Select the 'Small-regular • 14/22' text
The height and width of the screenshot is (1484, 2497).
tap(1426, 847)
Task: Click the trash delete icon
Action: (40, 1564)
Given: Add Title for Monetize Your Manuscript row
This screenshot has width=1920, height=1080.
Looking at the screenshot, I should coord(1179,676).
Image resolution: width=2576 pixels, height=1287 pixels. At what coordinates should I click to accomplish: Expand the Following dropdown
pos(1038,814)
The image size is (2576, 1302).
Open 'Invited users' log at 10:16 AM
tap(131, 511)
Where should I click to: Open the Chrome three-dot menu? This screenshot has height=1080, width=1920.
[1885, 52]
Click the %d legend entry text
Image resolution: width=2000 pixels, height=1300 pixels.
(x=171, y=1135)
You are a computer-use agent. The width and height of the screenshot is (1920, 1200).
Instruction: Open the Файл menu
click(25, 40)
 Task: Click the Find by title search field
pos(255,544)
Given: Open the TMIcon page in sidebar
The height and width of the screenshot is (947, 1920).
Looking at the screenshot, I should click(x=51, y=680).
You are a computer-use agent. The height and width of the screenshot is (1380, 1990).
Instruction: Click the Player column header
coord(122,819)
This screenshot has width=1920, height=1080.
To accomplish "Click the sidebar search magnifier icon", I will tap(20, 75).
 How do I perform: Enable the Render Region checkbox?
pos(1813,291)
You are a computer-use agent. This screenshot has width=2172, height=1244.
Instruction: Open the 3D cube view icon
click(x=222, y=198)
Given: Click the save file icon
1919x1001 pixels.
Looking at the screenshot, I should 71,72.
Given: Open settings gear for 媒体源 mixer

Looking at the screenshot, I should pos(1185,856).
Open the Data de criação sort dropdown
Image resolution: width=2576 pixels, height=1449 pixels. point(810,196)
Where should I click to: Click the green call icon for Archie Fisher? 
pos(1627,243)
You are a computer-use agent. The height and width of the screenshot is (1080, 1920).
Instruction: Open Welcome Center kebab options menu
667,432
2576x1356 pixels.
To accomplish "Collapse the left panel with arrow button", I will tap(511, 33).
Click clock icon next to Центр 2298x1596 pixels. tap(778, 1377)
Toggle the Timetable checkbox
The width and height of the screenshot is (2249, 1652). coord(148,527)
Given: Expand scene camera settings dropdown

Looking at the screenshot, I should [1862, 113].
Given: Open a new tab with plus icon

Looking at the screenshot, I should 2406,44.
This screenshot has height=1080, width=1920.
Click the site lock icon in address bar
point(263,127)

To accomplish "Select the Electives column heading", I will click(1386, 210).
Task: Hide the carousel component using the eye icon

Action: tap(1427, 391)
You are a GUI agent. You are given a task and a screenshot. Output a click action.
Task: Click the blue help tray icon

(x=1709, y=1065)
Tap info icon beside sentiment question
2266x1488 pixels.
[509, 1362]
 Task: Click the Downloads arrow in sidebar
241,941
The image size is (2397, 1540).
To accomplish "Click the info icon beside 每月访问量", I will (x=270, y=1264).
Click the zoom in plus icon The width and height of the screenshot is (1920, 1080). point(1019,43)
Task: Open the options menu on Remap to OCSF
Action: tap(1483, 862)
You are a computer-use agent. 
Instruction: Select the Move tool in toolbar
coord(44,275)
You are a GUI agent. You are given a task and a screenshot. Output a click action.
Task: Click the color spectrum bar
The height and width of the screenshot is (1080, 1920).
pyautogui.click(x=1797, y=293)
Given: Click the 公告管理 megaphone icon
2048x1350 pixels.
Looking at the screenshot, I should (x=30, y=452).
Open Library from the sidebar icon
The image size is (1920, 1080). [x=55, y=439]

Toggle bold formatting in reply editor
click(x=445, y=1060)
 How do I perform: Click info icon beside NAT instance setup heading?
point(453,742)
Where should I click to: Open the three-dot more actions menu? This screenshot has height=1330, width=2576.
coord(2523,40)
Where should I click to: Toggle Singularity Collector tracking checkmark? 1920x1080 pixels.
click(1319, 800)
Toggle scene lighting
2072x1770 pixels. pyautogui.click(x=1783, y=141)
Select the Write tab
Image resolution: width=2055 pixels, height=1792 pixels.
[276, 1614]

----------------

• [WORK REQUIRED]
Quote every entry exactly.

• [RESULT OF THE TASK]
Select the 'Small-regular • 14/22' text
The height and width of the screenshot is (1484, 2497).
tap(1426, 847)
Task: Click the trash delete icon
Action: (40, 1564)
Given: Add Title for Monetize Your Manuscript row
This screenshot has width=1920, height=1080.
Looking at the screenshot, I should coord(1179,676).
Image resolution: width=2576 pixels, height=1287 pixels. At what coordinates should I click to accomplish: Expand the Following dropdown
pos(1038,814)
The image size is (2576, 1302).
Open 'Invited users' log at 10:16 AM
tap(131, 511)
Where should I click to: Open the Chrome three-dot menu? This screenshot has height=1080, width=1920.
[1885, 52]
Click the %d legend entry text
Image resolution: width=2000 pixels, height=1300 pixels.
(x=171, y=1135)
You are a computer-use agent. The width and height of the screenshot is (1920, 1200).
Instruction: Open the Файл menu
click(25, 40)
 Task: Click the Find by title search field
pos(255,544)
Given: Open the TMIcon page in sidebar
The height and width of the screenshot is (947, 1920).
Looking at the screenshot, I should click(x=51, y=680).
You are a computer-use agent. The height and width of the screenshot is (1380, 1990).
Instruction: Click the Player column header
coord(122,819)
This screenshot has width=1920, height=1080.
To accomplish "Click the sidebar search magnifier icon", I will tap(20, 75).
 How do I perform: Enable the Render Region checkbox?
pos(1813,291)
You are a computer-use agent. This screenshot has width=2172, height=1244.
Instruction: Open the 3D cube view icon
click(x=222, y=198)
Given: Click the save file icon
1919x1001 pixels.
Looking at the screenshot, I should 71,72.
Given: Open settings gear for 媒体源 mixer

Looking at the screenshot, I should pos(1185,856).
Open the Data de criação sort dropdown
Image resolution: width=2576 pixels, height=1449 pixels. point(810,196)
Where should I click to: Click the green call icon for Archie Fisher? 
pos(1627,243)
You are a computer-use agent. The height and width of the screenshot is (1080, 1920).
Instruction: Open Welcome Center kebab options menu
667,432
2576x1356 pixels.
To accomplish "Collapse the left panel with arrow button", I will tap(511, 33).
Click clock icon next to Центр 2298x1596 pixels. tap(778, 1377)
Toggle the Timetable checkbox
The width and height of the screenshot is (2249, 1652). coord(148,527)
Given: Expand scene camera settings dropdown

Looking at the screenshot, I should [1862, 113].
Given: Open a new tab with plus icon

Looking at the screenshot, I should 2406,44.
This screenshot has height=1080, width=1920.
Click the site lock icon in address bar
point(263,127)

To accomplish "Select the Electives column heading", I will click(1386, 210).
Task: Hide the carousel component using the eye icon

Action: tap(1427, 391)
You are a GUI agent. You are given a task and a screenshot. Output a click action.
Task: Click the blue help tray icon

(x=1709, y=1065)
Tap info icon beside sentiment question
2266x1488 pixels.
[509, 1362]
 Task: Click the Downloads arrow in sidebar
241,941
The image size is (2397, 1540).
To accomplish "Click the info icon beside 每月访问量", I will (x=270, y=1264).
Click the zoom in plus icon The width and height of the screenshot is (1920, 1080). point(1019,43)
Task: Open the options menu on Remap to OCSF
Action: tap(1483, 862)
You are a computer-use agent. 
Instruction: Select the Move tool in toolbar
coord(44,275)
You are a GUI agent. You are given a task and a screenshot. Output a click action.
Task: Click the color spectrum bar
The height and width of the screenshot is (1080, 1920).
pyautogui.click(x=1797, y=293)
Given: Click the 公告管理 megaphone icon
2048x1350 pixels.
Looking at the screenshot, I should (x=30, y=452).
Open Library from the sidebar icon
The image size is (1920, 1080). [x=55, y=439]

Toggle bold formatting in reply editor
click(x=445, y=1060)
 How do I perform: Click info icon beside NAT instance setup heading?
point(453,742)
Where should I click to: Open the three-dot more actions menu? This screenshot has height=1330, width=2576.
coord(2523,40)
Where should I click to: Toggle Singularity Collector tracking checkmark? 1920x1080 pixels.
click(1319, 800)
Toggle scene lighting
2072x1770 pixels. pyautogui.click(x=1783, y=141)
Select the Write tab
Image resolution: width=2055 pixels, height=1792 pixels.
[276, 1614]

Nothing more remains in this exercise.